In addition to the traditional financing instruments – i.e, the issuance of new shares (ordinary shares or preference shares), shareholder loans, and the issuance of bonds – quasi-capital contributions are an option provided for by law in Macau.

Quasi-capital contributions make it possible to establish an adjusted and considered balance between the future cash needs of a company, the personal interests of the shareholders, and any guarantee of the company creditors, and allow a circumvention of the legal limitations imposed in respect of capital contributions and the various means of debt financing.

The traditional instruments of debt financing, the contribution of which is counted as a liability, worsen the company’s financial situation by their very nature. Such financing instruments are neither desirable nor sustainable, given the limitations set out in Article 206 of Macau’s Commercial Code. This provision establishes that, at the end of each financial year, the company’s net worth must remain greater than half the value of the share capital, otherwise the capital shall be reduced or the company shall be wound up. Those are the typical – and legal – drawbacks of debt financing instruments; namely, of bond issuances and shareholder loans.

By the same token, Article 206 of the Commercial Code also imposes limitations on the use of typical equity financing instruments; i.e., share capital increases. While a share capital increase enables a company to raise new financial contributions from shareholders, this positive contribution to the company’s balance sheet means the condition set forth in Article 206 of the Commercial Code is more likely to be an issue.

Given these practical difficulties, there are benefits in establishing an option to make quasi-capital contributions through a provision in the articles of association, when the company is incorporated, or through an amendment to the articles of association.

This financing instrument is beneficial for the company, the shareholders, and the company's creditors.

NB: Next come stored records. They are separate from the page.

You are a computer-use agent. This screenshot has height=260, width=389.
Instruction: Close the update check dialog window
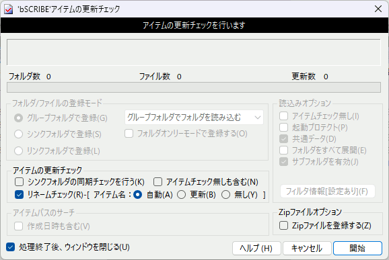point(378,9)
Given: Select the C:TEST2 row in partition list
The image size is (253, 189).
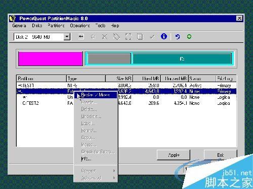Looking at the screenshot, I should tap(127, 103).
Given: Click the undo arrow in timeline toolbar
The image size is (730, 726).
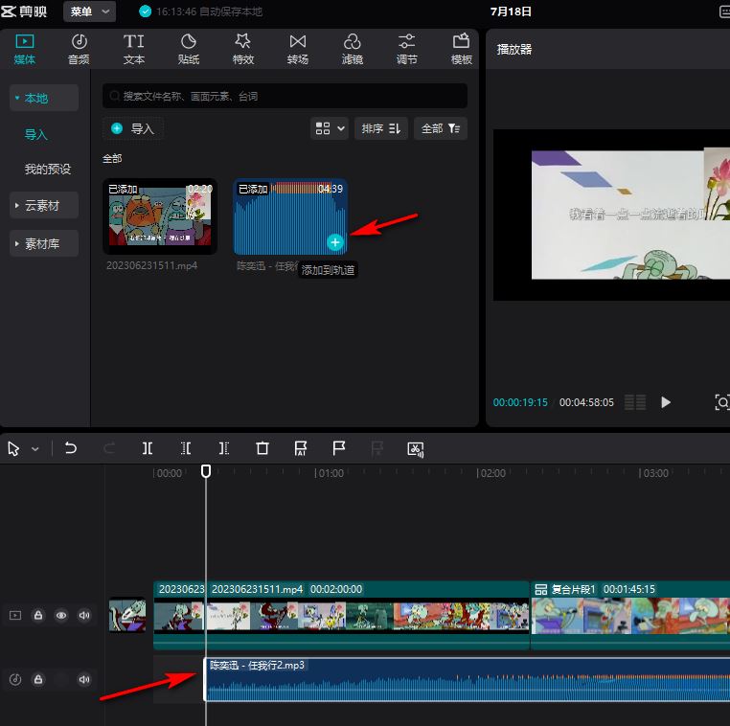Looking at the screenshot, I should [71, 448].
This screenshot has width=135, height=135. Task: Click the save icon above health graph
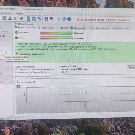18,87

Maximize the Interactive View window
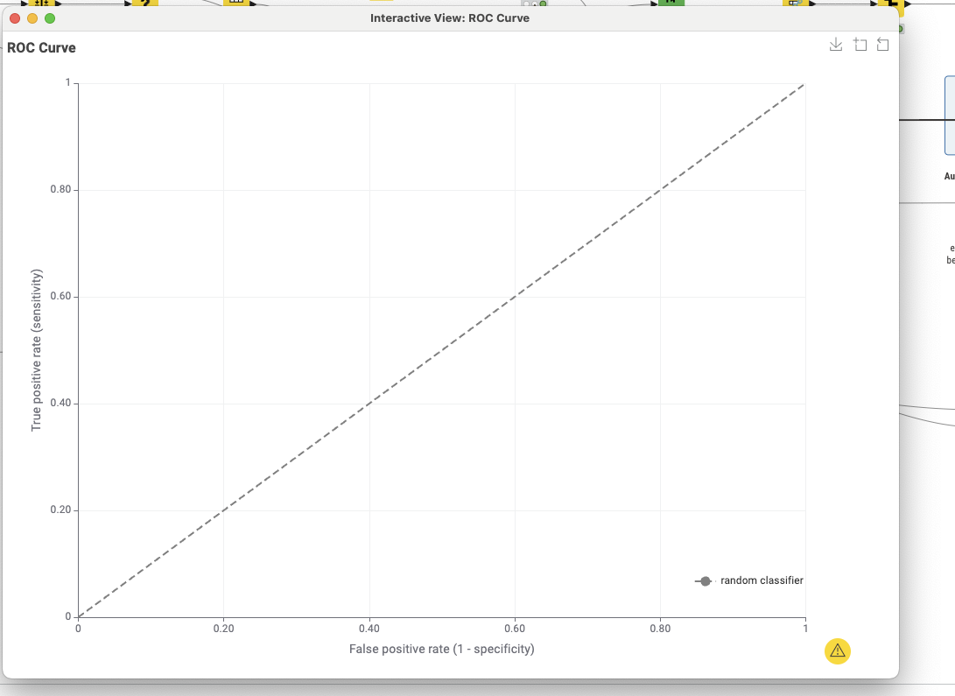point(50,18)
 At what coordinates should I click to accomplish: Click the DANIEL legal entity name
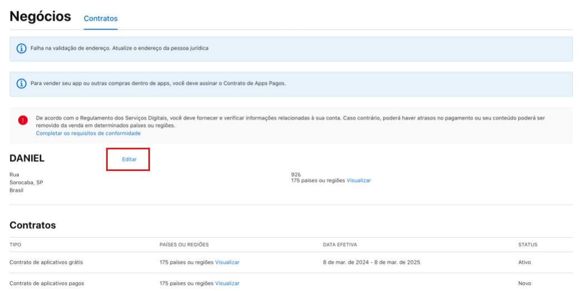pyautogui.click(x=27, y=158)
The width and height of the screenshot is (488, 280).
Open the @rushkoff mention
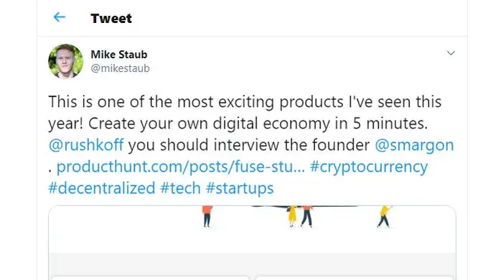[86, 145]
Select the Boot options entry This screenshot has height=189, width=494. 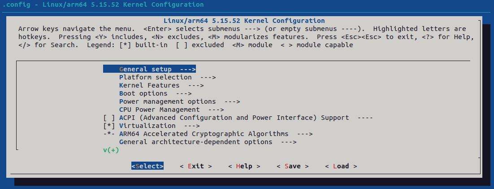coord(155,93)
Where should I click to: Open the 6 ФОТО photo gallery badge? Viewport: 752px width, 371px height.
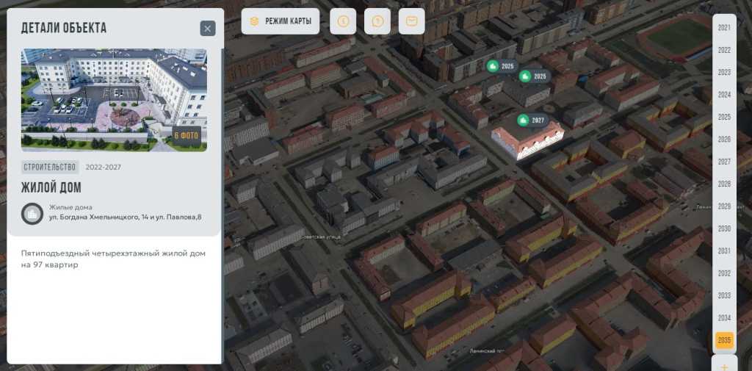click(187, 136)
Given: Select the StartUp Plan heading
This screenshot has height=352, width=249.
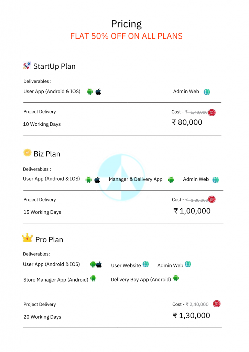Looking at the screenshot, I should click(x=54, y=66).
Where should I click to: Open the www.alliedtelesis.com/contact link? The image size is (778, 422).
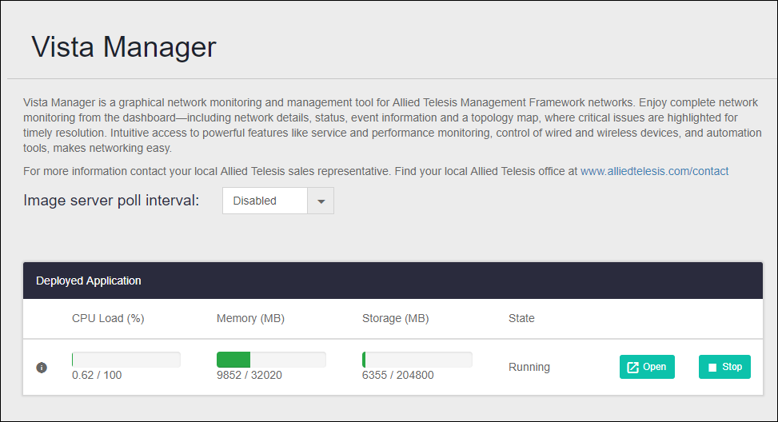coord(654,171)
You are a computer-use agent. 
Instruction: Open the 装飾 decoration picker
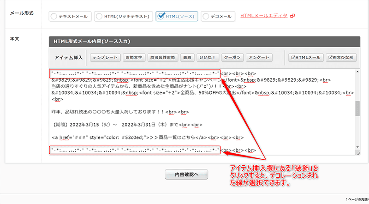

  • From the company’s point of view:

    • Future cash needs are guaranteed up to the amount thus set;

    • Quasi-capital contributions do not form part of the share capital and do not bear interest;

    • The mere provision in the articles of association guarantees the future and eventual settlement of these contributions; and

    • Until the shareholders resolve for the repayment, the amounts of quasi-capital contributions are not accounted for as liabilities of the company but rather as equity.

  • From the point of view of the shareholders:

    • The contributions are only obligatory for the shareholders once they have passed a resolution to call up the payment, unlike capital contributions;

    • The shareholders have the right to decide when the quasi-capital contributions are called up; and

    • As requested by law, the quasi-capital contributions shall be paid by the shareholders on a pro rata basis according to their shareholding in the company but not on a voluntary basis, in a similar way to shareholders’ loans.

  • From the point of view of the company's creditors:

    • The forecasting and payment of quasi-equity contributions strengthens the company's net value assets to better guarantee the financial solvency of the credits granted to the company – a scenario that does not happen in any debt financing instruments.

Effective corporate governance can help to facilitate the future development of a company, while good company operation and sound financial and accounting planning safeguard the interests of the company, its shareholders, and the company’s creditors.